6.6 Simulation modelling can be used to determine the short-term as well as the long-term fate of sediments. The size of the plume depends on type of dredging equipment used, quantities of sediments suspended and hydrodynamic conditions at the sites. The nature of the sediments is the first factor to consider to predict sediment suspension. When toxic or harmful constituents are found present in the sediments, the chemical effects shall also be addressed. Contaminants in the sediments shall be determined and analysed by bulk sediments, elutriate and pore water tests. In some special circumstances, assessment on the toxicity effects may be necessary. The principle in managing contaminated sediments is to minimize disturbance and isolate them from contact with the aquatic environment. If dredging cannot be avoided, a survey and sampling of potential contamination of bottom sediments shall be undertaken before dredging. The proposal should cover detailed assessment of the characteristics of the sediments, objective comparison of relevant alternatives for disposal, careful selection of site and disposal methods, and careful selection of dredging methods and equipment, while making reference to the prevailing government technical circulars and the guidelines under the London Convention as mentioned in Section 2.2.1 of Annex 6.

Thermal Discharges

6.7 Assessment shall be based on mathematical model studies using plume model to characterize the near-field and hydrodynamic and advection-diffusion model to characterize the far-field to predict the extent of the impacted area which can be defined by criteria based on temperature change and the residual of chemical additives (e.g. biocides, anti-fouling agents, anti-foaming agents, etc.) used. The assessment shall also cover and address cumulative impacts, if present. Mitigation shall include minimization of the use of chemical additives or by the use of alternative means of chemical dosage control.

Toxic Substances

6.8 Toxic substances can be classified into five subcategories: (a) non-metallic inorganic toxicants (e.g. ammonia, cyanide); (b) heavy metals and sub-metallic inorganic substances (e.g. mercury, cadmium); (c) easily degradable organic toxicants (e.g., volatile phenols, benzene); (d) refractory organic substances (e.g., DDT, PCBs, PAHs); and (e) radioactive substances. The Water Pollution Control Ordinance prohibits discharge or disposal of toxic and certain harmful substances into the water environment. The most effective and viable approach is to reduce at source the amount of these substances entering the sewer or discharging to the environmental waters. The four basic source control alternatives are pollution prevention, pretreatment, recycle and reuse.

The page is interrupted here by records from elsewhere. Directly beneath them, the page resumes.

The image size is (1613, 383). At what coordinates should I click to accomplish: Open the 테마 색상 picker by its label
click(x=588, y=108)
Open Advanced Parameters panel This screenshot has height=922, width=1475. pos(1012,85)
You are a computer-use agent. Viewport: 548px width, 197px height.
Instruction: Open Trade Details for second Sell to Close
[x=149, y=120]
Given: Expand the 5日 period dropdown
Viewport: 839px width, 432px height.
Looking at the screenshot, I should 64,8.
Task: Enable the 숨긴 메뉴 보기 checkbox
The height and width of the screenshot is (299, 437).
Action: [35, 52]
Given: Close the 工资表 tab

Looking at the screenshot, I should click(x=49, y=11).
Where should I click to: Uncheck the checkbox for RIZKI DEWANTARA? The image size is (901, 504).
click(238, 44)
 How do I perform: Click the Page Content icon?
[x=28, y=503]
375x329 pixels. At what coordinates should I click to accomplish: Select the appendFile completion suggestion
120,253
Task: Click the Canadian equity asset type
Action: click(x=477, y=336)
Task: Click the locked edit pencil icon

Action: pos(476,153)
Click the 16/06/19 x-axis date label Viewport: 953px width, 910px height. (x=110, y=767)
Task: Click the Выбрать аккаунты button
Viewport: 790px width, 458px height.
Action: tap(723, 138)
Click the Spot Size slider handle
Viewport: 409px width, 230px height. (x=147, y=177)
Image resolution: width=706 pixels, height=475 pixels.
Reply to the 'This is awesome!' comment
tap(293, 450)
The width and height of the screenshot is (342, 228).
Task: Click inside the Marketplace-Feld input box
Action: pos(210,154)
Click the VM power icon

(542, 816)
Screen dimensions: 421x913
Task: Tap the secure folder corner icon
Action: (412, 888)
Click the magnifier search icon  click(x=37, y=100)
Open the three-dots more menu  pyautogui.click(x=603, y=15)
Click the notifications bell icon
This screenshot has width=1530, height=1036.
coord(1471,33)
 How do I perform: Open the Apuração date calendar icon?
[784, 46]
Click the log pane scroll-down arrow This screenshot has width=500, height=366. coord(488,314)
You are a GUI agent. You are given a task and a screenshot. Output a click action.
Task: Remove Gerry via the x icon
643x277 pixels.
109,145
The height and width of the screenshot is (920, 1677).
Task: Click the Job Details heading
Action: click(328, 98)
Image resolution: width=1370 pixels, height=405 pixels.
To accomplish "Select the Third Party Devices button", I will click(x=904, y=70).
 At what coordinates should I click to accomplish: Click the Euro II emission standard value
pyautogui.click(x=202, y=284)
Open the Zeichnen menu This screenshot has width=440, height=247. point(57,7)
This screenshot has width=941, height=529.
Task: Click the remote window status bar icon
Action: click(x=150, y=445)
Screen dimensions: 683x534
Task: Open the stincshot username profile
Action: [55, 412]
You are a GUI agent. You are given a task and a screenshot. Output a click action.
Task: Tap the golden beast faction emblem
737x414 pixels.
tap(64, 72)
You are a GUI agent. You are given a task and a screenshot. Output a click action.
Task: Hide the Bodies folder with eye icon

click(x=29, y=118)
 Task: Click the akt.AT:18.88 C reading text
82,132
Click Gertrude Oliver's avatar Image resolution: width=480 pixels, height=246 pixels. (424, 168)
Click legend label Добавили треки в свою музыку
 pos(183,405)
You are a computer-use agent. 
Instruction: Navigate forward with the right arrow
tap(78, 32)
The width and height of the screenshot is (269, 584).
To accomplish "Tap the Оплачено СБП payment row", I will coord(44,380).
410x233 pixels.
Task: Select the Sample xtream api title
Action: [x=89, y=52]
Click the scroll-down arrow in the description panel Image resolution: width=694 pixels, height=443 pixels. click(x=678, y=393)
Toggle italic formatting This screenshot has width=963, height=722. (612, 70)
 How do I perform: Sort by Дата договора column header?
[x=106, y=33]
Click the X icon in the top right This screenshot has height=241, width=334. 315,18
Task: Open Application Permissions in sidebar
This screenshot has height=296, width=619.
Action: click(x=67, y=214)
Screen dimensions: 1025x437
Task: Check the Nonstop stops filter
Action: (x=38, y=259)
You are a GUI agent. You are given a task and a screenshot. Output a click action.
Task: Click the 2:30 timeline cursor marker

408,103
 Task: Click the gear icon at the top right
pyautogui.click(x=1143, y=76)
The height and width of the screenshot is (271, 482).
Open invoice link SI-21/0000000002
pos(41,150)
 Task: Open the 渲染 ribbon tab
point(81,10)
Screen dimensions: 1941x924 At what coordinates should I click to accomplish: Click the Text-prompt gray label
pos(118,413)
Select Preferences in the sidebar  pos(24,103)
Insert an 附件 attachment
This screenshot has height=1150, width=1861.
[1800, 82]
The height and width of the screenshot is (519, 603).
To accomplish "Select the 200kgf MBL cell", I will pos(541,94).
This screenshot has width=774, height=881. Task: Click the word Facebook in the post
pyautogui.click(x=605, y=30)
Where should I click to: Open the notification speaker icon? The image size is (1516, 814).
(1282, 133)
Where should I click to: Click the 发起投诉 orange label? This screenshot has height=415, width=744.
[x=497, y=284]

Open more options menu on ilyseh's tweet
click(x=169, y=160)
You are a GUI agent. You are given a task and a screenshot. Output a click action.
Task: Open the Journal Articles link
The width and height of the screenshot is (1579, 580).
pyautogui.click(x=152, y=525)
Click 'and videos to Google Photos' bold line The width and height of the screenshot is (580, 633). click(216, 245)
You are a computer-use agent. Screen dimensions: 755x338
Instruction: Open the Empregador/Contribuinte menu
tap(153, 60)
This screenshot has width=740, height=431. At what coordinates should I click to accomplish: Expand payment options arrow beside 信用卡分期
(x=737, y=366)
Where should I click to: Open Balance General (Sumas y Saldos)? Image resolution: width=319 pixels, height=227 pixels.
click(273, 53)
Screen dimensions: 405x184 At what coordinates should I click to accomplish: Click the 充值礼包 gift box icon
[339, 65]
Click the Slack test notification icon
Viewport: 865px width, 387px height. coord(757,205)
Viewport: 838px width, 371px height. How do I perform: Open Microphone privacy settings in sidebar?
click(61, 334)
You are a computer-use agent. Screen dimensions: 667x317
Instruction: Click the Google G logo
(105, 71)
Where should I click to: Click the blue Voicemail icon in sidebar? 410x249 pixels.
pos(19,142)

6.9 If the project involves making a waste or wastewater discharge of complex nature or containing constituents of unknown aquatic toxicity, the WETT in line with the prevailing guidelines and procedures shall be included in the assessment to ensure that the discharge will not impose unacceptable toxicity impact on the receiving water environment.

Non-point Pollution Sources and Stormwater Discharges

6.10 Non-point or diffuse sources include inputs that are not point sources. Assessment shall include: (i) identifying these sources including surface runoff from construction sites, urban areas, livestock farms and agricultural lands; and (ii) quantifying the pollution levels where necessary. For prediction and assessment of the impacts on the aquatic environment, models shall be used where necessary and shall take into account the pollution loads from non-point sources.

6.11 The strategy to control non-point source pollution is to minimize the potential of pollutants coming into contact with rainfall or runoff. The most common source reduction measures include removal of expedient connections, prevention of illegal dumping of wastes, covering of chemical storage areas, prevention and containment of spills, minimization of chemical applications, catch basin cleaning, erosion control, and land use control. Devices designed to control pollution in a drainage system include, minimization of directly-connected impervious areas, provision of filter strips, trenches, road-side gully traps, petrol interceptors, dry weather flow interceptors, detention facilities, infiltration basins, swales, artificial wetlands, etc.